Scientific classification
- Kingdom: Plantae
- Clade: Tracheophytes
- Clade: Angiosperms
- Clade: Eudicots
- Order: Caryophyllales
- Family: Caryophyllaceae
- Genus: Geocarpon
- Species: G. minimum
- Binomial name: Geocarpon minimum Mack. (1914)
- Synonyms: Mononeuria minima (Mack.) Dillenb. & Kadereit (2014)

= Geocarpon minimum =

- Genus: Geocarpon
- Species: minimum
- Authority: Mack. (1914)
- Conservation status: G2
- Synonyms: Mononeuria minima (Mack.) Dillenb. & Kadereit (2014)

Genus of flowering plants

Geocarpon minimum is a species of flowering plant in the carnation family (Caryophyllaceae) which is known by the common names tinytim and earth-fruit. It is a rare plant known from about 34 populations in the US states of Arkansas, Louisiana, Missouri, Texas, and Oklahoma. There are a number of threats to its survival and it was listed as a threatened species of the United States in 1987.

Most of the populations are located in Missouri, with a few more in nearby states. It was discovered in Anderson County, Texas, in 2004. The plant was probably widespread on the North American continent long ago, but the climate changed, and it now exists as a relict species in a narrow strip of hospitable habitat. It grows on sandstone glades and outcrops as well as bare, sparsely vegetated areas where the soil contains relatively large amounts of magnesium and sodium salts. It can be found on "slicks" with a coating of lichens and Nostoc cyanobacteria that are very wet after winter rain and then dry into a hard crust. Lichens of genus Xanthoparmelia occur on the slicks. Few flowering plants grow in this harsh habitat. It is an ephemeral species, sprouting up and generally undergoing its full life cycle within four weeks around February and March, or as late as June in some areas. The yearly abundance of this tiny annual plant in a particular area depends on the amount of recent rainfall there; populations are small or nonexistent in dry years and can contain thousands of plants in a wet season.

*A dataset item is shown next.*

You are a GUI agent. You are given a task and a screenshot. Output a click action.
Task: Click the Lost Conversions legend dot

Geocarpon minimum is a petite succulent plant measuring no more than 4 centimeters (1.6 inches) tall with a hair-thin stem. The plant is grayish, brownish, or green when new and then turns magenta, red, bright pink, or purplish as it matures. The red color is from anthocyanins. It has tiny leaves 3 or 4 millimeters long and a red or purplish inflorescence containing one flower no more than 4 millimeters long.

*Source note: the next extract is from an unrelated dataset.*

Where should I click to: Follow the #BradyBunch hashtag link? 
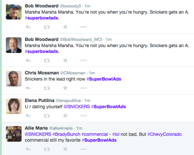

Geocarpon minimum requires a specific type of habitat. The slicks and saline prairies it inhabits have become uncommon as the soil has changed. As the substrate has become more suitable for other types of flowering plants, the tinytim is easily outcompeted. What causes this change in the soils is not clear. They probably require some sort of disturbance, such as fire, to stay bare, eroded, and salty. However, too much disturbance can destroy this type of habitat. For example, cattle grazing tends to alter the soil in such a way that plants can take hold, turning bare patches to prairie, but there is also evidence that intensive grazing can keep larger plants down and allow the tinytim to spring up. Off-road vehicles have been noted to destroy habitat, but the type of disturbance they create may also be helpful in keeping the soil barren. More research may help clarify the ecological relationships of the plant.

Although the tinytim is still quite limited in range and minor threats still exist, it has a "high recovery potential" and is almost ready to be removed from the endangered species list. Since it was listed, more populations have been discovered and a few have been planted in appropriate habitat. However, the populations require more monitoring to make sure they can survive and research should be done to establish the genetic variability of the species across its range.

There has been some disagreement over which family this genus should be assigned to. Mackenzie in his initial description placed it in the Aizoaceae but most present-day taxonomists regard it as part of the Caryophyllaceae.